Welcome to LLVM GPU News, a bi-weekly newsletter on all the GPU things under the LLVM umbrella. This issue covers the period from December 3 to December 16 2021.

We welcome your feedback and suggestions. Let us know if we missed anything interesting, or want us to bring attention to your (sub)project, revisions under review, or proposals. Please see the bottom of the page for details on how to submit suggestions and contribute.

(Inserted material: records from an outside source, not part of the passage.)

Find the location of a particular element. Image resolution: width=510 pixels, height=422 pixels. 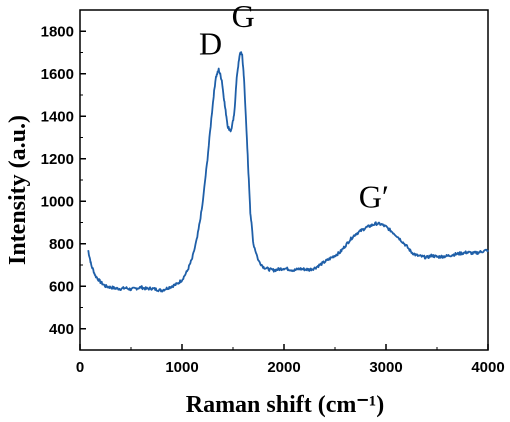

y-tick-label: 1000 is located at coordinates (58, 202).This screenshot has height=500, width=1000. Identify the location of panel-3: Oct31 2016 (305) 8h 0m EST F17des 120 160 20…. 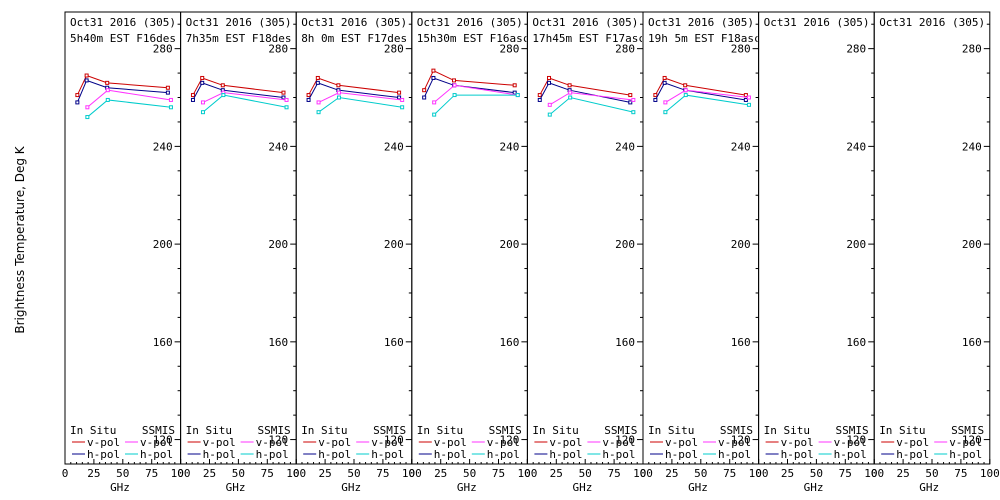
(358, 252). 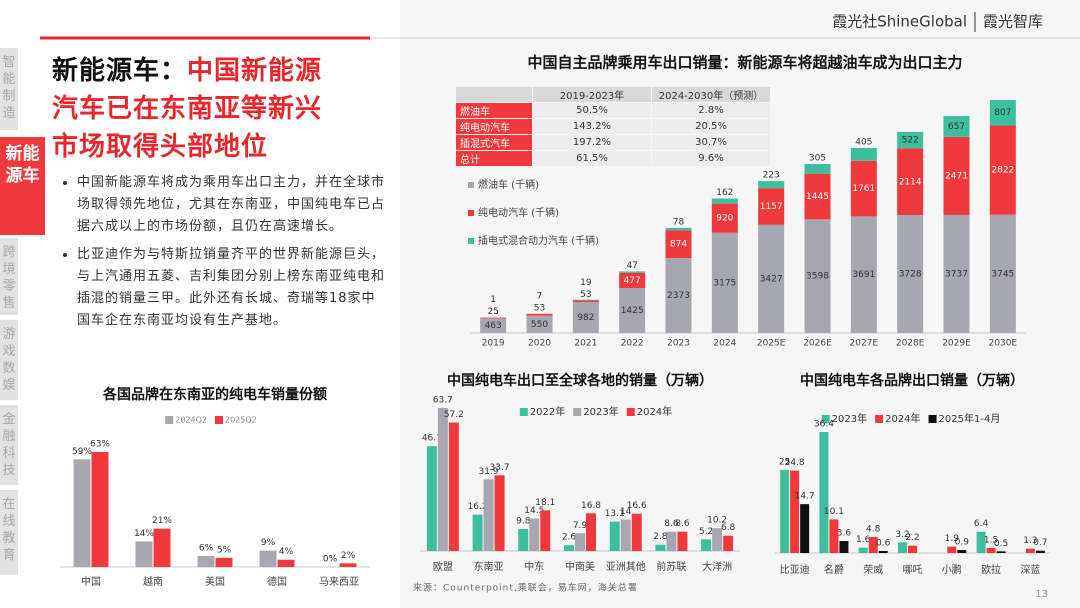 What do you see at coordinates (586, 344) in the screenshot?
I see `x-tick-label: 2021` at bounding box center [586, 344].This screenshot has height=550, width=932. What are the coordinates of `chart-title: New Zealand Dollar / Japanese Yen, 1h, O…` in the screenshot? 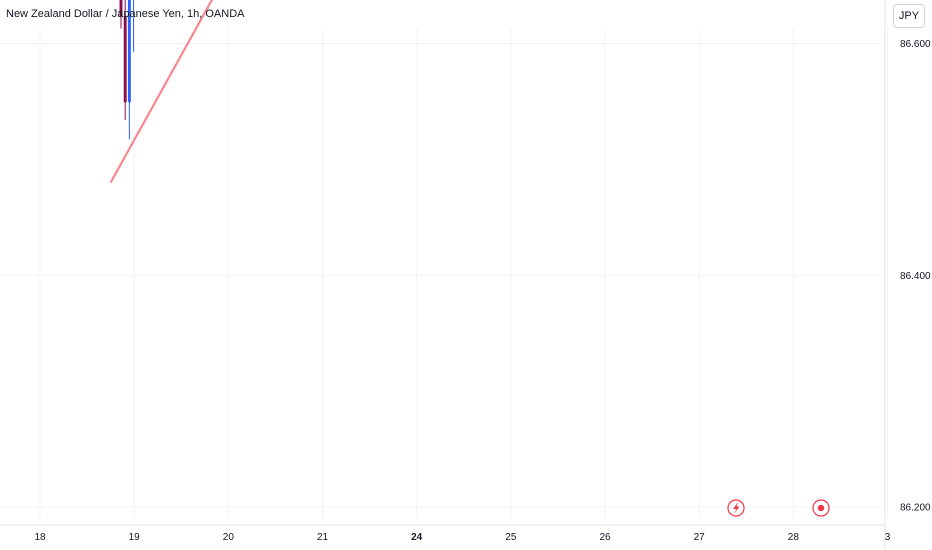 It's located at (126, 14).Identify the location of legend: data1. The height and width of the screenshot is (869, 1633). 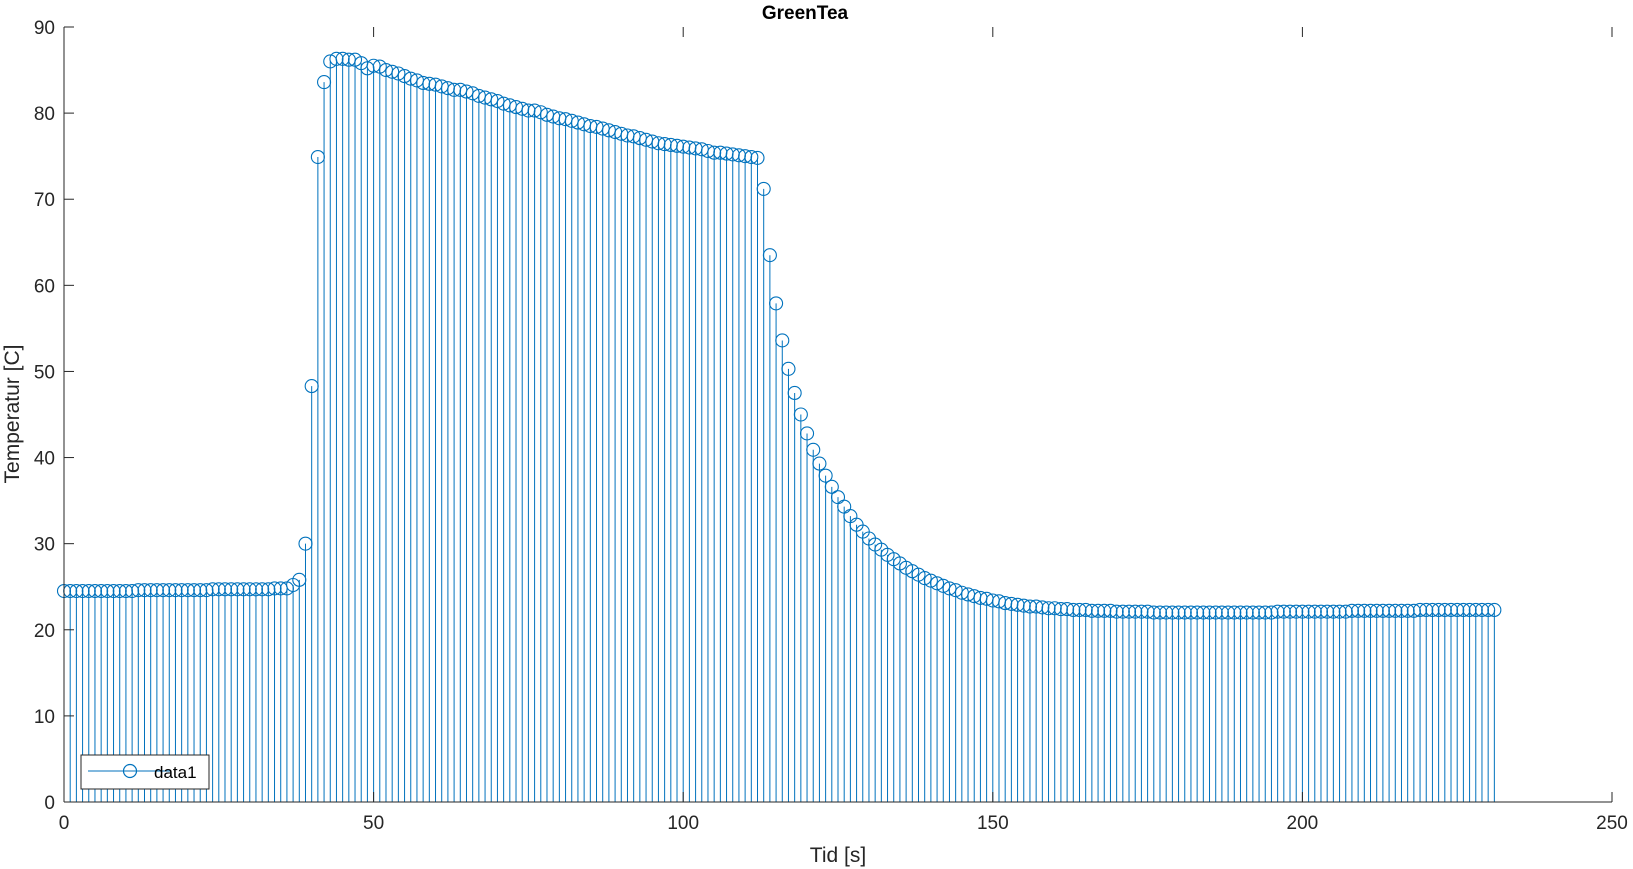
(145, 772).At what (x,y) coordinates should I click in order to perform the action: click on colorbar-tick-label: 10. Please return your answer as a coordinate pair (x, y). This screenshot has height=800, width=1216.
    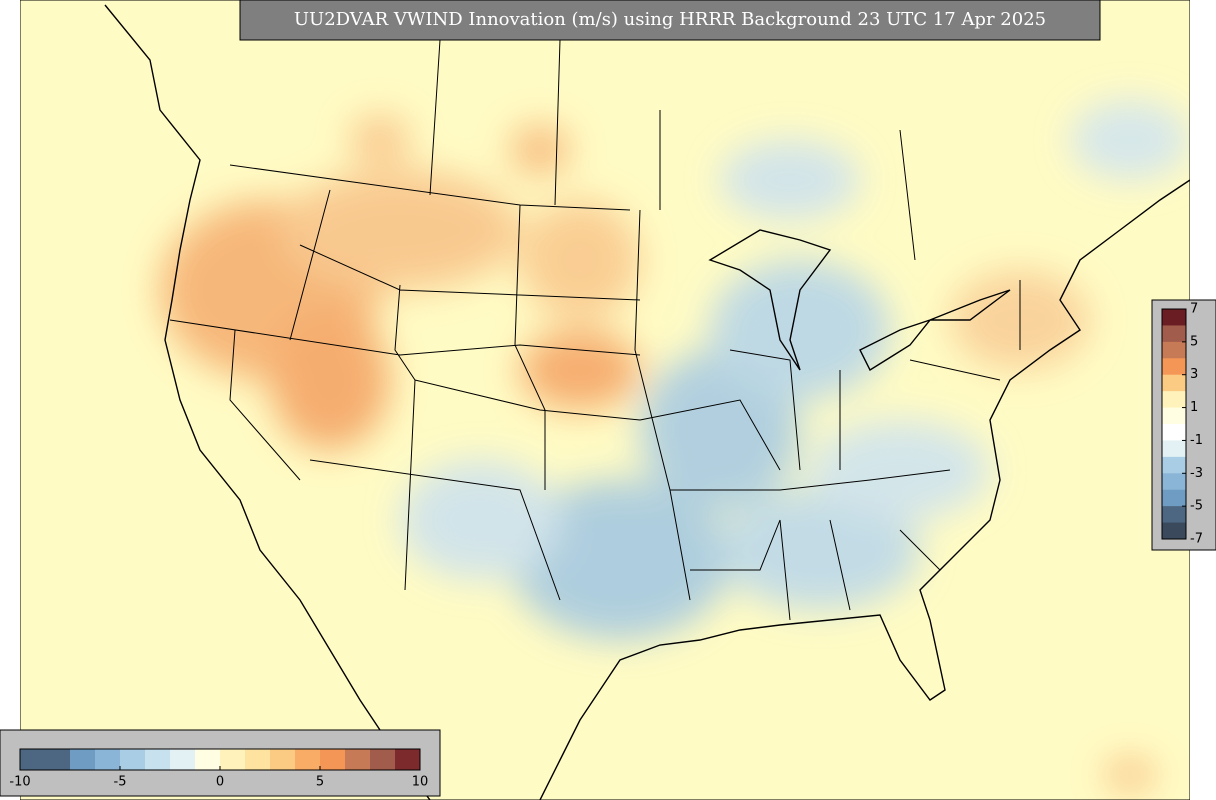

Industry News and Conferences

LLVM and Clang

Discussions

  • Intel, ARM, and Khronos proposed to start the integration of SPIR-V backend to LLVM. The code has been refactored so it does not require extra changes from GlobalISel or other LLVM target-independent infrastructure. With some SPIR-V functionality missing, the new code is proposed to land as an experimental backend. There are no replies to the proposal at the time of writing.

Commits

  • The HIP toolchain is being refactored with SPIR-V generation in mind. The old toolchain was renamed to HIPAMDToolChain and a new one HIPSPVToolChain was added. The new toolchain uses the SPIRV-LLVM-Translator as the SPIR-V LLVM backend is not ready yet. Next, the in-review patches will allow emitting SPIR-V binary using llc. D110549, D110618, D110622, D110685
  • Documentation was added for the DWARF location descriptions, as a part of the ‘Dwarf Extensions For Heterogeneous Debugging’ used by AMDGPU. D115587

MLIR

Discussions

  • Thomas Raoux is working on adding async copy from global to shared memory to the GPU dialect: ‘async copy is a new feature in Nvidia Ampere GPUs, but other GPUs are likely to support similar feature in the future. It works like a DMA operation that copies data from global to shared memory without going through register and without blocking the execution unit. The big advantage is that it saves register usage and it allows aggressive software pipelining to hide latency.’ For more details, see the blog post. Thomas is seeking feedback on how async copy is modeled before sending out patches for review.

Commits

OpenMP (Target Offloading)

Discussions

Commits

  • The new device runtime is now enabled by default for AMDGPU offloading. D115157

External Compilers

LLPC

  • The standalone compiler tool amdllpc can now compile multiple shader stages together without having to provide a .pipe file. LLPC#1591

oneAPI DPC++

CUDA/HIP support

  • Added HIP backend support to filter selector extension.
  • Fixed infinite loop when parallel_for range exceeds INT_MAX.
  • Fixed platform query for USM allocation information.
  • Improved performance on CUDA backed by reducing runtime overhead on event handling and using more efficient implementation for barrier and other synchronization built-in functions.

SYCL 2020 support

  • Switched blocking USM free for OpenCL GPU devices.
  • Fixed support for classes implicitly converted from items in parallel_for.

Non-standard extensions

  • Added support for HW threads per EU device query.
  • Added implementation of discard_events extension enabling optimization of queue operations.
  • Added experimental FPGA latency control feature.
  • ESIMD: Add support for an arbitrary number of elements to simd::copy_from/to.
  • Fixed bfloat16 construction from integer.

Misc

  • Improved runtime library performance by reducing overhead of XPTI instrumentation.
  • Made initialization of host task thread pool thread-safe.
  • Multiple GitHub Actions continuous system improvements:
  • libclc testing added to regular validation.
  • Build of HIP and CUDA back-ends enabled in nightly Docker containers.
  • Improved runtime error diagnostics by handling ZE_RESULT_ERROR_INVALID_ARGUMENT and out-of-memory Level Zero error codes.